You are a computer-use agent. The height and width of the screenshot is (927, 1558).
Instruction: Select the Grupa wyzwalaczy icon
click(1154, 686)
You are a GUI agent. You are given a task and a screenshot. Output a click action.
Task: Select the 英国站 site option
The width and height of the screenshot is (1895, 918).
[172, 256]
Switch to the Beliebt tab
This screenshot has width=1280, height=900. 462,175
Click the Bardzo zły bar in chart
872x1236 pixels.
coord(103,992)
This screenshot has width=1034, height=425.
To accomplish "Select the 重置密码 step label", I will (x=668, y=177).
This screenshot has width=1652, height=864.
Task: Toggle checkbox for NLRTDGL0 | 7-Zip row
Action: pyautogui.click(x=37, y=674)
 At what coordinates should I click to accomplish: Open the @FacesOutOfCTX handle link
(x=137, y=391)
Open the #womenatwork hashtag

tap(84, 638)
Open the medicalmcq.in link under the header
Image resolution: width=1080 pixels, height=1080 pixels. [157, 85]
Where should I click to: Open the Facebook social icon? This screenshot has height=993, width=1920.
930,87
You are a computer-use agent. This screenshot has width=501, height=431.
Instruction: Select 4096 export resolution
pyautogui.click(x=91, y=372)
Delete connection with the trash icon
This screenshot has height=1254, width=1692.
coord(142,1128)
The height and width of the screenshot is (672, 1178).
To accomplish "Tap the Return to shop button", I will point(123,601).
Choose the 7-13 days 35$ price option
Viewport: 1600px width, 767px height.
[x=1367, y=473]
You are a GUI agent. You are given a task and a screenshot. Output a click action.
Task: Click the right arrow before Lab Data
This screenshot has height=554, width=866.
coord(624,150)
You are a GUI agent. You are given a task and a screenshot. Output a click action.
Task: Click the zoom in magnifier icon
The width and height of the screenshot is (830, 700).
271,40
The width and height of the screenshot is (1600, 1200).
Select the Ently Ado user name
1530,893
⁂
Task
Would you please write out, exactly and with no other lines, the stretch of the listing above from the line containing "You are a computer-use agent. This" through the line containing "Task: Click the right arrow before Lab Data"?

Finished task
You are a computer-use agent. This screenshot has width=501, height=431.
Instruction: Select 4096 export resolution
pyautogui.click(x=91, y=372)
Delete connection with the trash icon
This screenshot has height=1254, width=1692.
coord(142,1128)
The height and width of the screenshot is (672, 1178).
To accomplish "Tap the Return to shop button", I will point(123,601).
Choose the 7-13 days 35$ price option
Viewport: 1600px width, 767px height.
[x=1367, y=473]
You are a GUI agent. You are given a task and a screenshot. Output a click action.
Task: Click the right arrow before Lab Data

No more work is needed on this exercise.